UDP is a message-oriented protocol, so it's guaranteed that complete datagrams are sent, not partial datagrams. It is however possible that datagrams are simply too long to be sent, which is an error exposed to the programmer on at least Linux and Windows.
After UDP does its processing, we then have two branches for the underlying protocol:
IPV4
The IP protocol guarantees that packets that arrive are error-free, that is "whole" (source):
IPv4 provides safeguards to ensure that the IP packet header is error-free. A routing node calculates a checksum for a packet. If the checksum is bad, the routing node discards the packet.

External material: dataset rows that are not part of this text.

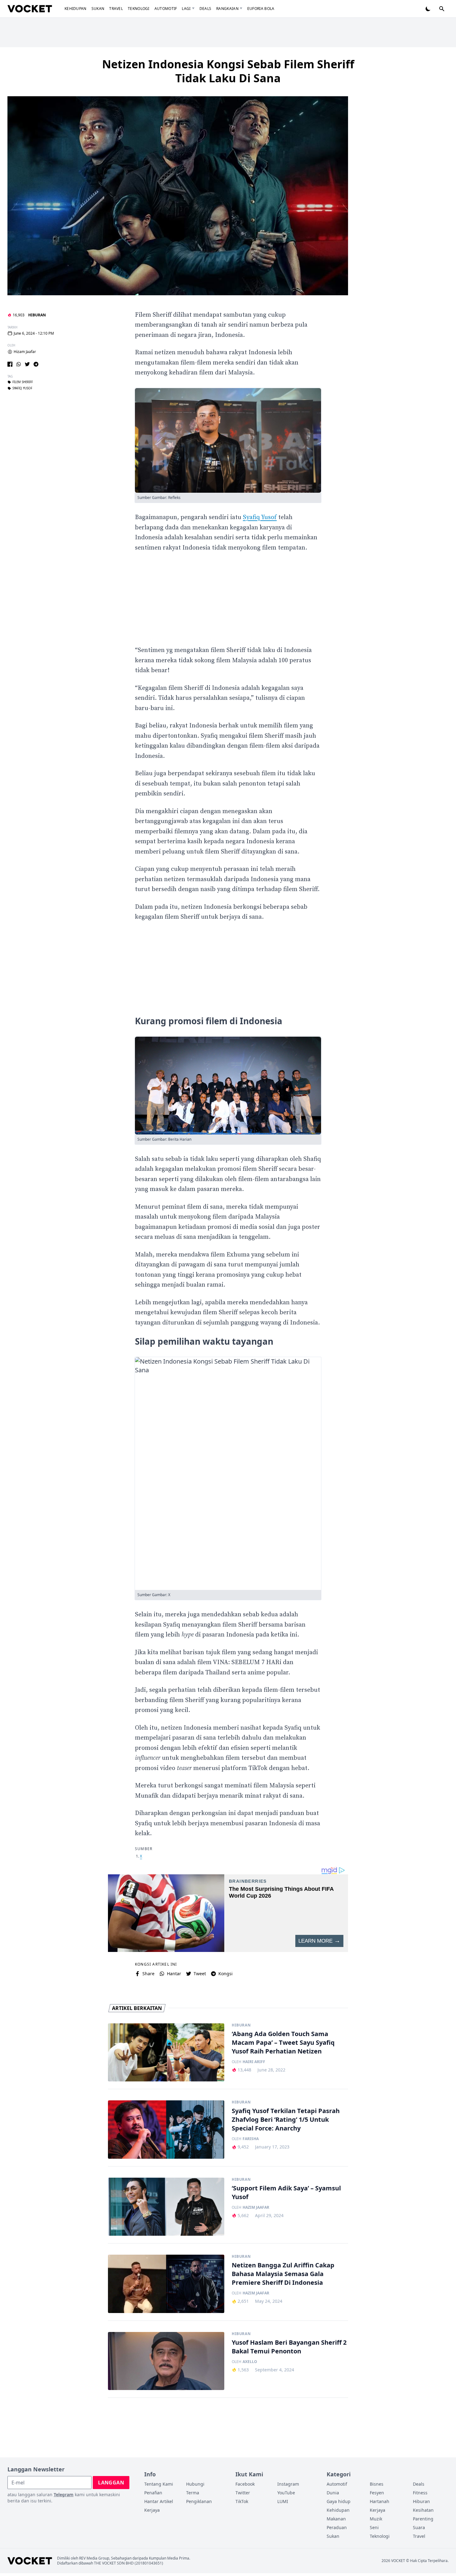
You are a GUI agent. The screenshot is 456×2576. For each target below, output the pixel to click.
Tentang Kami (158, 2484)
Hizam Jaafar (25, 351)
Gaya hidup (339, 2501)
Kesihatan (423, 2510)
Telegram (64, 2494)
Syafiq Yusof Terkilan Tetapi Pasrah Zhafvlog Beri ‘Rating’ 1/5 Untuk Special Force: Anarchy (286, 2119)
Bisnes (376, 2484)
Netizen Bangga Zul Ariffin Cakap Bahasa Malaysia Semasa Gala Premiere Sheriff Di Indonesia (283, 2274)
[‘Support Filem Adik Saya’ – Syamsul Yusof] (166, 2207)
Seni (374, 2527)
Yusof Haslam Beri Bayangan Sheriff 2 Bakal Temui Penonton (289, 2346)
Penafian (153, 2493)
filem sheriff (22, 382)
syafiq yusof (22, 388)
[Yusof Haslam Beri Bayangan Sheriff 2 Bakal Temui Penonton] (166, 2361)
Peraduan (337, 2527)
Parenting (423, 2519)
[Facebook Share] (9, 364)
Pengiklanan (199, 2501)
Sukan (98, 8)
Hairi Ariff (254, 2062)
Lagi (186, 8)
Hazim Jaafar (256, 2207)
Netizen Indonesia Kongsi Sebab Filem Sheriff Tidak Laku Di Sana (228, 71)
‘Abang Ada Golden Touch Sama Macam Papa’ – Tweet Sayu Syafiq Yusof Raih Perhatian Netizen (283, 2042)
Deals (205, 8)
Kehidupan (76, 8)
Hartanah (379, 2501)
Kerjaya (152, 2510)
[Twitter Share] (27, 364)
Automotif (165, 8)
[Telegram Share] (36, 364)
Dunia (333, 2493)
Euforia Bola (261, 8)
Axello (250, 2362)
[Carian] (442, 8)
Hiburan (37, 315)
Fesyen (377, 2493)
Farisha (251, 2139)
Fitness (420, 2493)
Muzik (376, 2519)
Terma (192, 2493)
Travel (116, 8)
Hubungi (195, 2484)
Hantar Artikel (158, 2501)
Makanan (336, 2519)
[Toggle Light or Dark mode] (428, 8)
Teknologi (139, 8)
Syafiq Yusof (260, 517)
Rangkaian (227, 8)
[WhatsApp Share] (18, 364)
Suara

The protocol layers below UDP (IP, Link etc) may split up the data (fragmentation), but they'll guarantee that when it's yielded to the UDP layer the packet is the same as the one that entered their protocol layer on the sender.
IPV6
The IP protocol no longer guarantees packets arrive error-free, but the UDP pseudo-headers used over IPv6 include checksum information so rather than the IP layer guaranteeing this, the UDP layer does.
As such, datagrams are guaranteed to be sent whole, and (if they're received) to be error-free. This is summed up by the following from this comparison between UDP and TCP:
Packets have definite boundaries which are honored upon receipt, meaning a read operation at the receiver socket will yield an entire message as it was originally sent.